I have a dual boot system (Windows 7 and EOS) on a tiny 160 gb hard drive. I only assigned 35gb to eos and wanted to expand it. I shrank the windows partition and expanded the eos partition to the left (big mistake). After trying to boot to the hard drive I was presented with a default grub screen but same entries as before. Windows booted of course but eos ended in a kernel panic. Then i reinstalled grub and did grub-mkconfig and the eos grub background was back and after having to do fsck in a rescure shell, the boot is stuck on starting Switch Root. Then I tried to update the system from an arch iso but no avail, doing so from chroot complains about invalid elf headers for some libraries (libcrypto.so.3 for most of the software), and doing pacman -r /mnt gives a bunch of unkown character errors and gibberish characters, while something is normal text a lot isn’t. I am stuck here right now.
EDIT: This is a mbr system if it wasn’t obvious, no UEFI.
Partition scheme:
sda
sda1 windows system part
sda2 windows c:\ drive
sda3 eos
Regular files are ok, but only binaries seem to be broken. Sometimes the binaries themselves give an exec format error, sometimes the libraries. Core binaries work ok like cd, ls, cat etc. work without error. readelf gives errors and messes up characters
Ok readelf output from the arch iso gives normal output for pacman, but pacman complains about invalid elf headers of libcrypto.so.3 and that file gives the following output with readelf -h : readelf: Error: Not an ELF file - it has the wrong magic bytes at the start
. That means some binaries and libraries are messed up some are not.
Have a look at the following link.
Adapt the instructions to your actual set up, that is if you are using btrfs filesystem, you would need to use a different mount command.
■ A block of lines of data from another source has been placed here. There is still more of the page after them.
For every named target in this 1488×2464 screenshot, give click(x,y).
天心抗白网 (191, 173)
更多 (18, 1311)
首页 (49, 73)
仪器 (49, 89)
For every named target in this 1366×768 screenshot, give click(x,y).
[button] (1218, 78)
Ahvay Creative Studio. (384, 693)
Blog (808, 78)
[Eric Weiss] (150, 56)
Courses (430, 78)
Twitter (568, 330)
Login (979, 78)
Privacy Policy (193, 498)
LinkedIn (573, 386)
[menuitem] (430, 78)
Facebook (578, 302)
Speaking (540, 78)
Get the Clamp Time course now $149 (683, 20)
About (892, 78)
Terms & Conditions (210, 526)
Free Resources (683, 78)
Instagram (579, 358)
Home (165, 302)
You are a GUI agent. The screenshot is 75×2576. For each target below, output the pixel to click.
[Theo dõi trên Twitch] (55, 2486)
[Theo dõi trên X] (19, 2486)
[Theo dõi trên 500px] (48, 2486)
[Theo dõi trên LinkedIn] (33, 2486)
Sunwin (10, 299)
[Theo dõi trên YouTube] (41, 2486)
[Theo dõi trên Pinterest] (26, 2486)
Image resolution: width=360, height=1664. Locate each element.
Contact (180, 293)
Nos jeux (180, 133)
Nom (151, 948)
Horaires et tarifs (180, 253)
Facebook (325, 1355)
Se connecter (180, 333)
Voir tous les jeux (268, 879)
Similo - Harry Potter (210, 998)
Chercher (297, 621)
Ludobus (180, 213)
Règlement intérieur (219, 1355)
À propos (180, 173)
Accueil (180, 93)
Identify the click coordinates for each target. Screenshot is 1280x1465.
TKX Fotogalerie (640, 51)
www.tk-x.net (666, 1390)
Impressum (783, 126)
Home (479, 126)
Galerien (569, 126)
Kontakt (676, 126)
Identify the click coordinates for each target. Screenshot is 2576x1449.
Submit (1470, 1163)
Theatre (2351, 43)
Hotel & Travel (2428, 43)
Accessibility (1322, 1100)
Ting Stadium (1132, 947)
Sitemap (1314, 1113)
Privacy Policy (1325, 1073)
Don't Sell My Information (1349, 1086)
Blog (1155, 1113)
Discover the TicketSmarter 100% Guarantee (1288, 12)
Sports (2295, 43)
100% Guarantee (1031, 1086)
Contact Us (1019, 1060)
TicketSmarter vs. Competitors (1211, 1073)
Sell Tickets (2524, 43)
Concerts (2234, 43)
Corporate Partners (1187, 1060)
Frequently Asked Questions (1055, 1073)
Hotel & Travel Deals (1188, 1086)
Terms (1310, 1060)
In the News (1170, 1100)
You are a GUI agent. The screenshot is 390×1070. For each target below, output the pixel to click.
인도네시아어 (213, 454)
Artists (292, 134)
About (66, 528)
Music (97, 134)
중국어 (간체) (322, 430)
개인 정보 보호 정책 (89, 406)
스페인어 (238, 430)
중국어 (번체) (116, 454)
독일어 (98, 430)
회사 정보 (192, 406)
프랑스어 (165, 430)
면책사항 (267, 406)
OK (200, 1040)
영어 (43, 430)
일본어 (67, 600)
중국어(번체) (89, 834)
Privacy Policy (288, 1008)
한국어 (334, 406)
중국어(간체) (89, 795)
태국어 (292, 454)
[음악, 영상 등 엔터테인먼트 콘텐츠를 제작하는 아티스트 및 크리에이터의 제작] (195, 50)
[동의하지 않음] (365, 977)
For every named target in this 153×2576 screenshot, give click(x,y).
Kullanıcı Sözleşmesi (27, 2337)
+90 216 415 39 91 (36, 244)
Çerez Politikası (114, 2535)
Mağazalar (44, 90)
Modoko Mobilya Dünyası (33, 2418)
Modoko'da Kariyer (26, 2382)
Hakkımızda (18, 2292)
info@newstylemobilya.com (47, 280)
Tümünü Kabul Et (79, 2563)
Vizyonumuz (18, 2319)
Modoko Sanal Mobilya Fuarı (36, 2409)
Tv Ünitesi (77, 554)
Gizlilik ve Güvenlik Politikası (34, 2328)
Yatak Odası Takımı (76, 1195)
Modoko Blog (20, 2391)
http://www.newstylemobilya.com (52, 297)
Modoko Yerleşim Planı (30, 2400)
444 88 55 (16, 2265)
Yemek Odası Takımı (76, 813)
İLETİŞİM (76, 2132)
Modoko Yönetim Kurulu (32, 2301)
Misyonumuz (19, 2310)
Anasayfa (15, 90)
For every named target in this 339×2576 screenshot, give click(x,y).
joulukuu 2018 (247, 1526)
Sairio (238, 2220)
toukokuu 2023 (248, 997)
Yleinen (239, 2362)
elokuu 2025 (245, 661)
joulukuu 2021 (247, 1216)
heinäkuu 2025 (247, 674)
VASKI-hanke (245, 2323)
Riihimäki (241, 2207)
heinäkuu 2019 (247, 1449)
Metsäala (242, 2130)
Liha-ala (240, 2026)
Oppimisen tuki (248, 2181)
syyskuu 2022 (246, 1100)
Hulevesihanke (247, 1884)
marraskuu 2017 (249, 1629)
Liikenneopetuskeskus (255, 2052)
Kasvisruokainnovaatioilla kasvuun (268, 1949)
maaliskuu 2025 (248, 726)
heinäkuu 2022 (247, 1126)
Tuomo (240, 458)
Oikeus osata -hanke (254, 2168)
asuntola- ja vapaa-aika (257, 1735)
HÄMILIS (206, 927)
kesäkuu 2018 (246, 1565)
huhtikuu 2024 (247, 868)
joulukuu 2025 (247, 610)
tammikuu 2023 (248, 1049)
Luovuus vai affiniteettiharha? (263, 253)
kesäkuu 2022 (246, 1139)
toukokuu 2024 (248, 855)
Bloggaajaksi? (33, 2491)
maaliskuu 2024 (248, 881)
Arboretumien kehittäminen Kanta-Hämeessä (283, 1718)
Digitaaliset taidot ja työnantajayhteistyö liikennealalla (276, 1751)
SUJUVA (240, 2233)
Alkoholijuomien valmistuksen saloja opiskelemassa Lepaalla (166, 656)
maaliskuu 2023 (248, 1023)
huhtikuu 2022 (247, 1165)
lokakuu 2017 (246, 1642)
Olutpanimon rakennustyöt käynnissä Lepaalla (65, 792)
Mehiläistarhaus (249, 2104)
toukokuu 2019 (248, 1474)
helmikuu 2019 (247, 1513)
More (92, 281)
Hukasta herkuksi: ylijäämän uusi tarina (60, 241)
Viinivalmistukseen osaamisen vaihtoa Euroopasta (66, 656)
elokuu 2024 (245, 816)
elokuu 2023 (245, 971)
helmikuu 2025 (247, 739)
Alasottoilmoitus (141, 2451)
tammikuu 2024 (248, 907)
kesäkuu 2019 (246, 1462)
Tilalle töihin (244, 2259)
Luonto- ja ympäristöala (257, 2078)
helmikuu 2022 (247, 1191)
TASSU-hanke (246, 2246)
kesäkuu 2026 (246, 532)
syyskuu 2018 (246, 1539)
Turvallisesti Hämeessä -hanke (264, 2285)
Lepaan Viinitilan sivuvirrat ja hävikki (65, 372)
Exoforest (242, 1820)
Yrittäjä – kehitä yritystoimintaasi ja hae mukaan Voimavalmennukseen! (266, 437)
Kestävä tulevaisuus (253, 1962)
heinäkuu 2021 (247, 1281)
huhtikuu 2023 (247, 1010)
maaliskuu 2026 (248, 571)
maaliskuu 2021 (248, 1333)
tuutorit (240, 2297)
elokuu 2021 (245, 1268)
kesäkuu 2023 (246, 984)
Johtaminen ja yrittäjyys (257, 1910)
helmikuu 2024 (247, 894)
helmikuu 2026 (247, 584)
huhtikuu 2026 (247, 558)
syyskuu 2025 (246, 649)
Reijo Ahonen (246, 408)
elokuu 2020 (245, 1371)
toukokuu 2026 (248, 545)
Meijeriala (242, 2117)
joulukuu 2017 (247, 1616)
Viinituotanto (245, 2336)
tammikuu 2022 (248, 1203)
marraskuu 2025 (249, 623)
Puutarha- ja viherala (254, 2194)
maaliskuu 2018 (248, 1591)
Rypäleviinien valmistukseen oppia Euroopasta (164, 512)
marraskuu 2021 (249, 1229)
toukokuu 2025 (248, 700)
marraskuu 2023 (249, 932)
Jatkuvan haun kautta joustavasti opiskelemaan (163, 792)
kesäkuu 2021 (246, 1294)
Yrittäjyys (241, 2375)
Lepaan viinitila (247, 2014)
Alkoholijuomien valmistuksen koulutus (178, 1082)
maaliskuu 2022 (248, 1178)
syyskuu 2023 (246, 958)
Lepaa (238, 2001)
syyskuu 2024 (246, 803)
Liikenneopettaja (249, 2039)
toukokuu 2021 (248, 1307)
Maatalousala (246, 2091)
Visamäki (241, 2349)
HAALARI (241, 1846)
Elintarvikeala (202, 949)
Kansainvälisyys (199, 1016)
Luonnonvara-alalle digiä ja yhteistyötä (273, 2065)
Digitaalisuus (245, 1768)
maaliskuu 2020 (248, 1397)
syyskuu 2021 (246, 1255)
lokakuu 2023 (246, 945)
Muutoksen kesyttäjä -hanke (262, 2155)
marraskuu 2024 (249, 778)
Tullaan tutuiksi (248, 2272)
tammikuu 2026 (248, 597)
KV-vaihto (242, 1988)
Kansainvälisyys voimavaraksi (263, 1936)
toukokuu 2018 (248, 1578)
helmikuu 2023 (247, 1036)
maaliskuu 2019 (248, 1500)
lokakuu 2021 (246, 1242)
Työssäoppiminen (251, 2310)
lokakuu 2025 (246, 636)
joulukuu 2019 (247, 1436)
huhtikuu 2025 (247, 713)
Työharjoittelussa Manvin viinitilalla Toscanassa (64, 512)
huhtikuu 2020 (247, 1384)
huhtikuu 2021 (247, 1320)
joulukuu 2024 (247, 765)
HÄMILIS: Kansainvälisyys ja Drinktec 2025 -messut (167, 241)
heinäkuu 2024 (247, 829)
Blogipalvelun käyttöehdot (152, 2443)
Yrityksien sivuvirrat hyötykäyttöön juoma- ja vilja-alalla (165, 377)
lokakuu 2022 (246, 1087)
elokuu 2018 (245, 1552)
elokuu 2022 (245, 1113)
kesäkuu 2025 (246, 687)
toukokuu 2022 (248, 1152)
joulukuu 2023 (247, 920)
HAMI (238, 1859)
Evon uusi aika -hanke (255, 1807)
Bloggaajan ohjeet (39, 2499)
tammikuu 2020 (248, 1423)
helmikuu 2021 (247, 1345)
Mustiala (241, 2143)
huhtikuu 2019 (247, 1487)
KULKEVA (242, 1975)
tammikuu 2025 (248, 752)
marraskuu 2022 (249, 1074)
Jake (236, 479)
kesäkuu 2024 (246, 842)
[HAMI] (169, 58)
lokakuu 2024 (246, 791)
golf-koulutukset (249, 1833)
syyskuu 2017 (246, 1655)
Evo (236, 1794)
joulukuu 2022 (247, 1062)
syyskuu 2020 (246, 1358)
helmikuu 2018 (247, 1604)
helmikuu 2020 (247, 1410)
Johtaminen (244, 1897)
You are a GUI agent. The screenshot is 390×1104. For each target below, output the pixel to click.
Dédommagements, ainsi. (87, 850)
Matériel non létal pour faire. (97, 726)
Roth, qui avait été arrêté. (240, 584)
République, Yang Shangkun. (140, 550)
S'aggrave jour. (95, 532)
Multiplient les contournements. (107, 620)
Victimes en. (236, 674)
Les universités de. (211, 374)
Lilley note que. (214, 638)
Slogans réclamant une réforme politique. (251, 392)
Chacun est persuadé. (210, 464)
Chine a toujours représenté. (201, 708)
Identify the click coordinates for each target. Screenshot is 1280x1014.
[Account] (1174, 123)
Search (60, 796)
Also you would need to mount your @cache and perhaps @log too.
https://wiki.archlinux.org/title/Pacman#Pacman_crashes_during_an_upgrade
You don’t need to arch-chroot but use the method described in the link and use pacman --root=/mnt
to be able to let the “unbroken” pacman to operate on the broken system.
Reinstall all the packages.
If you need step by step instruction, let us know what filesystem you are using.
Perhaps the output of the following command will also be helpful:
sudo parted -l
efibootmgr
Check also if the UUIDs in your installed system’s /etc/fstab correspond to the current UUIDs on the disk.
Output of parted -l.
efibootmgr is unnecesary as this is an old bios system as I mentioned
Trying to use pacman --root=/mnt
It’s regular ext4. Pacman works just fine on the live iso root. uuid is ok already checked before.
This looks a bit too messed up for me to figure out. Perhaps other users may be able to do so.
If I were to solve this, at this juncture, I would backup my personal data from that partition and go for a fresh install.
I was thinking about a reinstall honestly. That unkown key: ‘var convert = require(’./placeholder’)’ is nodejs and doesn’t have anything to do with pacman. it seems that a lot of stuff was badly copied. I just hope my personal data is ok
Let’s hope so! Best of luck!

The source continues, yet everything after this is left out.